While many in Washington, D.C. now realize the gravity of this situation, time is running out. The airline has made a number of drastic cuts over the last several weeks to reduce our costs: including slashing capital spending, freezing hiring, cutting payments to contractors and vendors, eliminating all discretionary spending and even cutting our corporate officers’ salary by 50% while reducing Oscar and Scott’s salary to zero.
However, as travel demand continues to plummet, even more cost-cutting measures will be required soon to keep our company afloat. To be specific, if Congress doesn’t act on sufficient government support by the end of March, our company will begin to take the necessary steps to reduce our payroll in line with the 60% schedule reduction we announced for April. May’s schedule is likely to be cut even further.
To that end, it’s time for our representatives to hear from all of you.

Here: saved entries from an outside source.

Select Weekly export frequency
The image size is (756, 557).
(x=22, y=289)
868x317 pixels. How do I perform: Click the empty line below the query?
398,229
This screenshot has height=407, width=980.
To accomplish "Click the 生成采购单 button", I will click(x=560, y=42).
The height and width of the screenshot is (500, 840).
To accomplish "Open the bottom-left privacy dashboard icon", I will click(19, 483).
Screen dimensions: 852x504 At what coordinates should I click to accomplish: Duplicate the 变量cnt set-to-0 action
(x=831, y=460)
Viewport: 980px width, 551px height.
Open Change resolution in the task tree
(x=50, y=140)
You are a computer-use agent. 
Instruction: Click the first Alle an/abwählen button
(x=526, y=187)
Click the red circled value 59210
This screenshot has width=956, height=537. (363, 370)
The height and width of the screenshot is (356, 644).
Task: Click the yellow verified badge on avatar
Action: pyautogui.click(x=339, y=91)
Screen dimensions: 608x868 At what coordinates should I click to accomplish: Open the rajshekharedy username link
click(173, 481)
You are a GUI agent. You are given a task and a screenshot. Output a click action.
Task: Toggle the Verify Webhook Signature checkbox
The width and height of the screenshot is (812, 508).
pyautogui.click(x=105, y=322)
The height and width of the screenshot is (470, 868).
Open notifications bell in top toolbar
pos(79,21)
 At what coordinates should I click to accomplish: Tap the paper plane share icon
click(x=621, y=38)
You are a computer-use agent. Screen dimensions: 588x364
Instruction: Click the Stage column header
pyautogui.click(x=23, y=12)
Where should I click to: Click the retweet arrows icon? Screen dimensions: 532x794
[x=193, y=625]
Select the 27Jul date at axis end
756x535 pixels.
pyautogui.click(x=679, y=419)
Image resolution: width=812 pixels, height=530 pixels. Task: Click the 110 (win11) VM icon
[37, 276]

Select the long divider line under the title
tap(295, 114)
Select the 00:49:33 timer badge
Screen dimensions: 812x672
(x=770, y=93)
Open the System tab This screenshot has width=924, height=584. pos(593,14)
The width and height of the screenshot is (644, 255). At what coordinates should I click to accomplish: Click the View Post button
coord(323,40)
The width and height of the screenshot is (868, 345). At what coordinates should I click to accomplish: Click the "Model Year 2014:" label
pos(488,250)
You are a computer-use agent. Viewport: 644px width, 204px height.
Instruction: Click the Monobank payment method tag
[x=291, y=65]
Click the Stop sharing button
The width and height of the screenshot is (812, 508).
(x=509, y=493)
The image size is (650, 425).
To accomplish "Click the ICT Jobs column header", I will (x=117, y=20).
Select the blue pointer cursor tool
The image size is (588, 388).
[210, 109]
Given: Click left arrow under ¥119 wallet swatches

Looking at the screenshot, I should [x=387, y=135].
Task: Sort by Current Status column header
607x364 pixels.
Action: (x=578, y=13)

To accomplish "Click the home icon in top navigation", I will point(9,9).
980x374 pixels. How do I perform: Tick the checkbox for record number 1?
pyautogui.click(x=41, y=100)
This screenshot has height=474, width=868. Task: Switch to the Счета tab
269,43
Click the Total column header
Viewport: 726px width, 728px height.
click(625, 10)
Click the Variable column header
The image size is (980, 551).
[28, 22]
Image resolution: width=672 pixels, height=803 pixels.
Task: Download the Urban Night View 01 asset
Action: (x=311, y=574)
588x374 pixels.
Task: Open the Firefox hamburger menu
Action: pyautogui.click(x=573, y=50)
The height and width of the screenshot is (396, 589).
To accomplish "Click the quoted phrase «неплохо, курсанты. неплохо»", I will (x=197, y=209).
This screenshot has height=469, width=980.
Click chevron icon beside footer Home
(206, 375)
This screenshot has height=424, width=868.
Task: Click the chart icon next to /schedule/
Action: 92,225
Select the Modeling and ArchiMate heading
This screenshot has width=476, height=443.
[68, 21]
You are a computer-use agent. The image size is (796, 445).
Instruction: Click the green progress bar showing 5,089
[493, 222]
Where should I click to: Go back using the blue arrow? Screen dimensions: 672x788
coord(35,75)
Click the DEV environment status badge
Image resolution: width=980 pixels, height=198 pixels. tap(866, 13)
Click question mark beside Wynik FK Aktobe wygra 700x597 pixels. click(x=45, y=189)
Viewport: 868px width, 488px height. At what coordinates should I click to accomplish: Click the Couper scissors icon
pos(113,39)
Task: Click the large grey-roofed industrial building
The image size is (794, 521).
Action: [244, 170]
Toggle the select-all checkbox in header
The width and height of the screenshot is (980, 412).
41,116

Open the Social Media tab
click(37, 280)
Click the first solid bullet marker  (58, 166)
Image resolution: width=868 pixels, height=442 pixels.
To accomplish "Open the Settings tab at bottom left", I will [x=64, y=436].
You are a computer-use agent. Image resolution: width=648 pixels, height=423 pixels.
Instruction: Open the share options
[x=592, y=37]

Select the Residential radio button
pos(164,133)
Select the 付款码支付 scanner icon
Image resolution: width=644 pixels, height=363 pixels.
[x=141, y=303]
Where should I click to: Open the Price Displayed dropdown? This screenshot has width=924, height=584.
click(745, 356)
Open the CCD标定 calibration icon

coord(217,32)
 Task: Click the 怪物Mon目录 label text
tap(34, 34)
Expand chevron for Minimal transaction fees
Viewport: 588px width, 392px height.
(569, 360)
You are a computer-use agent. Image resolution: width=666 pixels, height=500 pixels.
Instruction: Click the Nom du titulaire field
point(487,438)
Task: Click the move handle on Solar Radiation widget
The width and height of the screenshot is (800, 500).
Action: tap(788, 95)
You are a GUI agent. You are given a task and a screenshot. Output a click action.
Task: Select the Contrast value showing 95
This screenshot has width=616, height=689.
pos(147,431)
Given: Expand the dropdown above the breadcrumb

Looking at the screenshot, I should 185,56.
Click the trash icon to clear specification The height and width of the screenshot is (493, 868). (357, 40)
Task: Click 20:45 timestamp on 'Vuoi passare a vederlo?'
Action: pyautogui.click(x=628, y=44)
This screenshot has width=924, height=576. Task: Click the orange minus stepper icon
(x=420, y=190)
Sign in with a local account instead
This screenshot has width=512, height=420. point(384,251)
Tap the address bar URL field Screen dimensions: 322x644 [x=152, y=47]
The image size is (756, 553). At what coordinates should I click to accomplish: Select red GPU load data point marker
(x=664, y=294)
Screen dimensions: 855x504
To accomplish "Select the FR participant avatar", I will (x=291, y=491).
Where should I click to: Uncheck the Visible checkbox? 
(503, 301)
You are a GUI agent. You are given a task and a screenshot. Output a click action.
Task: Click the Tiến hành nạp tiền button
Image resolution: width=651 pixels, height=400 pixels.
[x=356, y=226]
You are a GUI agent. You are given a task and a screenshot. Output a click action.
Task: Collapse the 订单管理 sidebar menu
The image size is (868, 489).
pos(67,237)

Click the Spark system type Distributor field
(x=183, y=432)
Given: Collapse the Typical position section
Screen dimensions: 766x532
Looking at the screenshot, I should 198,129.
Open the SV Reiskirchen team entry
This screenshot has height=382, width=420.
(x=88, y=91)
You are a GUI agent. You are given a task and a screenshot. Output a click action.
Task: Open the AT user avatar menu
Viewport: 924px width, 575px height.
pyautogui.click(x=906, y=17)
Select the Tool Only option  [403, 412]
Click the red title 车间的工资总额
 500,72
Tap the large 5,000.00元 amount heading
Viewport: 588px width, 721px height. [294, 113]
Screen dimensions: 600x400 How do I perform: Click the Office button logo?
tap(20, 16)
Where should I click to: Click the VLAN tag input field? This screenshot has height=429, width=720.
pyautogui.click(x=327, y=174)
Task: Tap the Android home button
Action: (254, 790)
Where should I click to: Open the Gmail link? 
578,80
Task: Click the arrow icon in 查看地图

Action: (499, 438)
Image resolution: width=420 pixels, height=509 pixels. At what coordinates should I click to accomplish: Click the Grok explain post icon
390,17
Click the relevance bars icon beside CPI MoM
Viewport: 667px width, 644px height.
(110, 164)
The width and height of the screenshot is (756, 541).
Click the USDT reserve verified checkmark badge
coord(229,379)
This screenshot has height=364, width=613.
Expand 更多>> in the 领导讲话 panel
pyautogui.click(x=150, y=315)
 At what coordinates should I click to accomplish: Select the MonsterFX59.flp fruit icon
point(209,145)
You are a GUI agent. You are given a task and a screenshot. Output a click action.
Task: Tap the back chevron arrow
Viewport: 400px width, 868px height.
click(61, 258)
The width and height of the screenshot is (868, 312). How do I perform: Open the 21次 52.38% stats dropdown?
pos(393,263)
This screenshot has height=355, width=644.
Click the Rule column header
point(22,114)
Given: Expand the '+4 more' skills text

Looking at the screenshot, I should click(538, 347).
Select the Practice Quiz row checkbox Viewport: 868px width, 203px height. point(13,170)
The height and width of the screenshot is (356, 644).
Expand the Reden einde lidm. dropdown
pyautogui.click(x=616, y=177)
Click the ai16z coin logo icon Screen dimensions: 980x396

Your voice matters – whether you work on the ramp, greet customers in the lobby, take calls in our contact centers, prepare food for passengers, service our planes or fly on our aircraft – and our representatives in government need to understand what’s at stake if they do not act.
Please consider sending a letter or email to your representatives in Washington, D.C. urging them to take quick, bipartisan action to protect airline jobs.
There’s one other important way we’ve enabled you to pitch in and help. Thousands of United employees have applied for a company offered leave of absence – which is an important way to help the company reduce costs.
None of us caused COVID-19. But we continue to be among the most severely affected by the economic impact of this crisis, due to the outbreak’s breathtaking effect on travel demand.
The hard work you do every day matters. And the role you play in the U.S. economy matters. It’s time for the people of United Airlines to put a face on what will happen if the federal government does not act.
Thank you for all you are doing for our customers and each other during this extraordinary time.
Oscar and Scott
Captain David Bourne
Airline Division International Brotherhood of Teamsters
MEC President, United Airlines Master Executive Council
Association of Flight Attendants – CWA
General Vice President
International Association of Machinists and Aerospace Workers
Professional Airline Flight Control Association
Taxpayer handouts…the one thing that brings both sides of the table together. Note the urgency in the letter above. Polling shows most Americans do not favor this sort of bailout. United and other airlines are rushing to get through before public outrage grows even more.
I remain opposed to corporate bailouts…not until shareholders take a huge haircut. Picking favorites when the whole economy is descending into a pit will lead to resentment and uneven outcomes. It is nice, however, to see United and its labor unions in full agreement over something. I do think all United workers should receive direct aid when job cuts become a necessity.